Observing his lola’s difficulty in finding a family grave among unfamiliar tombs added since her departure, Revereza contemplates how their ancestral land grew more unrecognizable to them. It also prompts him to wonder aloud about the ways in which the soft power of Western commodities has kept the embers of the American Dream alive in places like the Philippines. “They [the American WWII soldiers] came armed with bubble gum, coca-cola, and jazz,” he says. “When they left, we began to long for them toward Berkeley, Stockton, and San Jose, a process of uprooting the family.”
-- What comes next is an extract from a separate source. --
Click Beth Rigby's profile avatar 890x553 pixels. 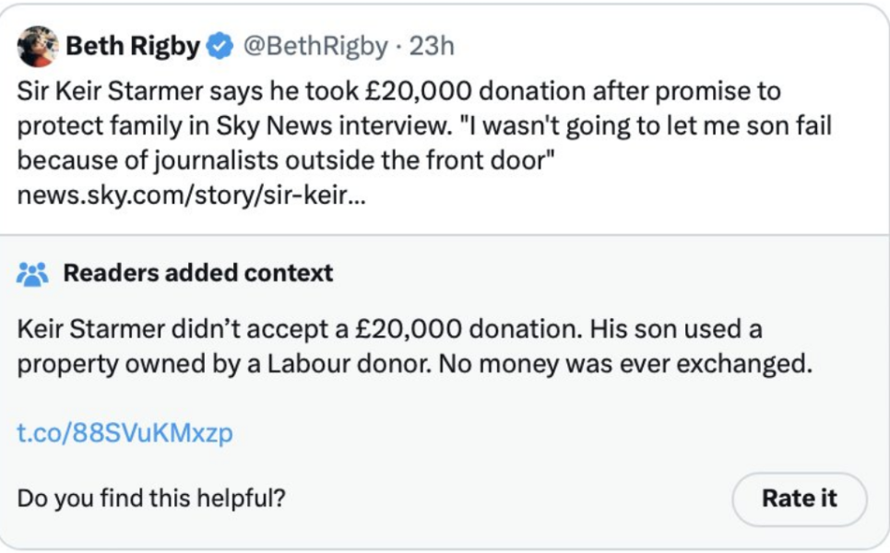point(37,46)
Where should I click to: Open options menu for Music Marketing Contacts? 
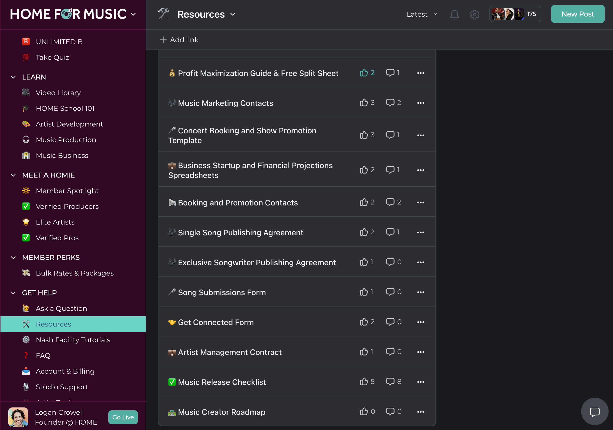(421, 103)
In gleaning pieces of the past, Revereza also laments all the pieces of his family’s life and legacy that have floated into the haze, just out of reach. In one scene, Revereza is seen recording himself standing outside the office of his family’s immigration lawyer in Los Angeles, hoping to excavate answers about his family’s rejected green card applications in the xenophobic wake of 9/11. Yet, he finds himself frozen with his camera in the lobby before a security guard kicks him out. Unable to act out a fantasy of “going full-on investigative journalist” on the lawyer, he is resigned to incomplete answers about his family’s status. It’s also a scene that deflates his hopes of confronting the immigration system head-on.
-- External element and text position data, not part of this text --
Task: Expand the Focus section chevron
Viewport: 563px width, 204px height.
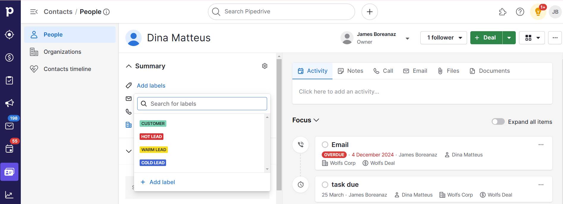Action: [x=316, y=120]
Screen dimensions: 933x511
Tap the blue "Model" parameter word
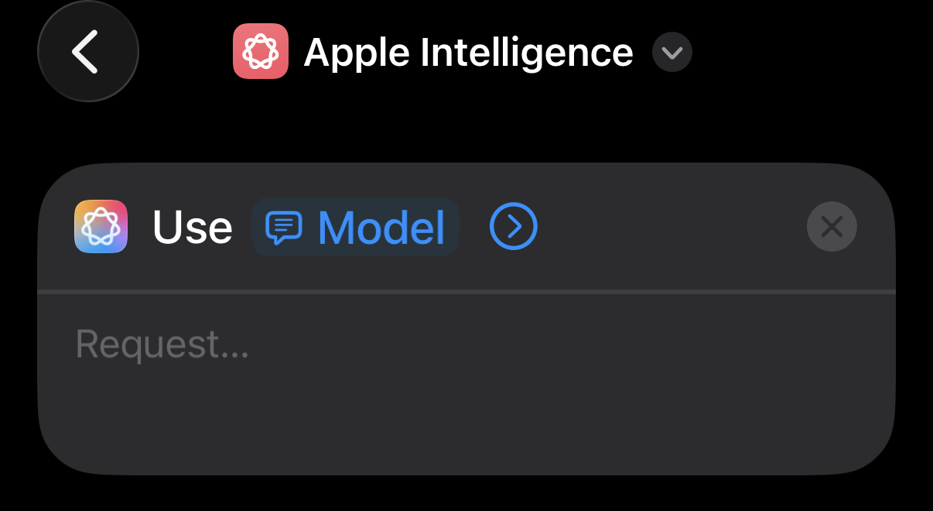click(381, 228)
Throughout the film, Revereza makes frequent and poignant use of double exposures; superimposed images that build multilayered pictures. In one particular scene, he overlays footage of flowing water onto images of his loved ones—a metaphor for a drifting sense of Filipino identity caused by geopolitical tumult.
In many ways, Nowhere Near threads together themes explored in Revereza’s previous works. His 2017 short film Disintegration 93-96 is a pointed examination of his father’s patriarchal authority within the lens of assimilation. Meanwhile, Distancing (2019) contemplates his homecoming to the Philippines. His guerrilla diaristic feature No Data Plan (2019), captures his three-day Amtrak journey from Los Angeles to New York on an expired DACA that disallowed him from flying.
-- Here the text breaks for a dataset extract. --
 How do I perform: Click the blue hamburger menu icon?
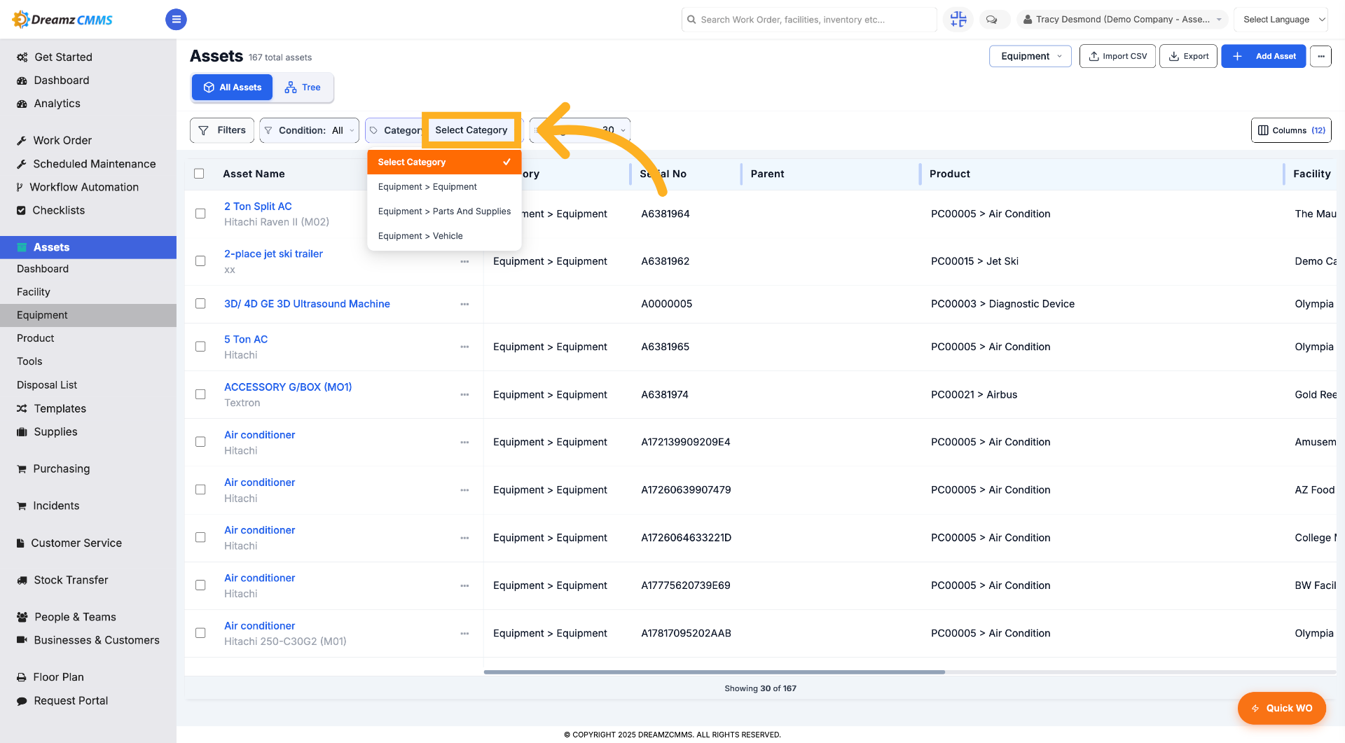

In the closing scene of Nowhere Near, the film takes a meta view of Revereza’s work. The camera loiters on his script as his hand grips a pen. Through this framing, the audience reflects on the director’s handiwork at the same time that he is. And although Revereza cannot retrieve every wounded part of his family’s diasporic legacy, with Nowhere Near, he has taken the broken pieces he has been able to salvage and formed them into a shape of its own, a reflective prism.